# Is this property of flat morphisms accurate?

In Lazarsfeld's Positivity 1, pg. 246, the following is stated:

If $$f: X \to Y$$ is a flat mapping of schemes, with $$Y$$ integral and $$X$$ generically reduced, then $$X$$ must be everywhere reduced.

This seems wrong to me. For example, take $$Y = \operatorname{Spec} k$$ and $$X$$ any generically reduced, but non-reduced, $$k$$-scheme. (For example, introduce nilpotents to a closed point on a positive dimensional integral $$k$$ scheme. )

However, this is true if the map is assumed to be finite, and $$X$$ is assumed to be irreducible. A justification is recorded below.

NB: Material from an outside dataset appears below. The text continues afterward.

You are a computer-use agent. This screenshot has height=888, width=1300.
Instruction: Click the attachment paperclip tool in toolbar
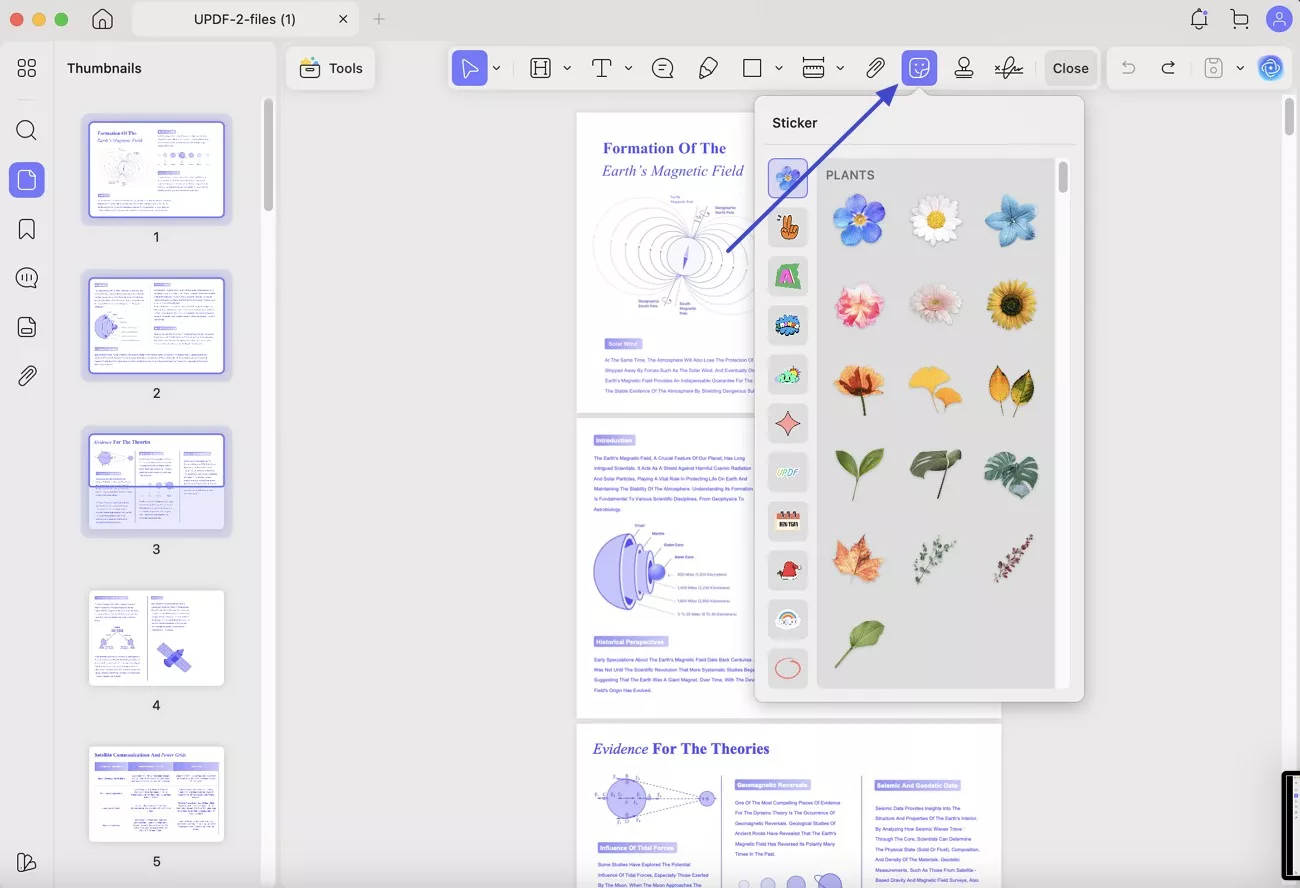pos(875,68)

Let's look locally so that $$f$$ is induced by $$A \hookrightarrow B$$, a flat finite extension of rings. We claim there is some $$\delta \in A$$ so that $$B_\delta$$ is reduced. To see this, we just need to show that if $$V \subset \operatorname{Spec} B$$ is the reduced locus, there is some nonempty open subset $$U$$ of $$\operatorname{Spec} A$$ so that $$f^{-1}(U) \subset V$$. To this end, let $$K = \operatorname{Spec} B - V$$. Since $$\operatorname{Spec} B$$ is irreducible, this is strictly of lower dimension than $$B$$. Hence, $$f(K) \subset \operatorname{Spec} A$$ is a strict closed subset, so its complement is the set $$U$$ we're looking for.

Once we have this $$\delta \in A$$ so that $$B_{\delta}$$ is reduced, an argument in the book (pg. 246) shows that $$B$$ is reduced.

Is the linked claim as false as I suspect it is? Also, is there a way to prove this when $$X$$ is not irreducible, or are there counterexamples in this case too?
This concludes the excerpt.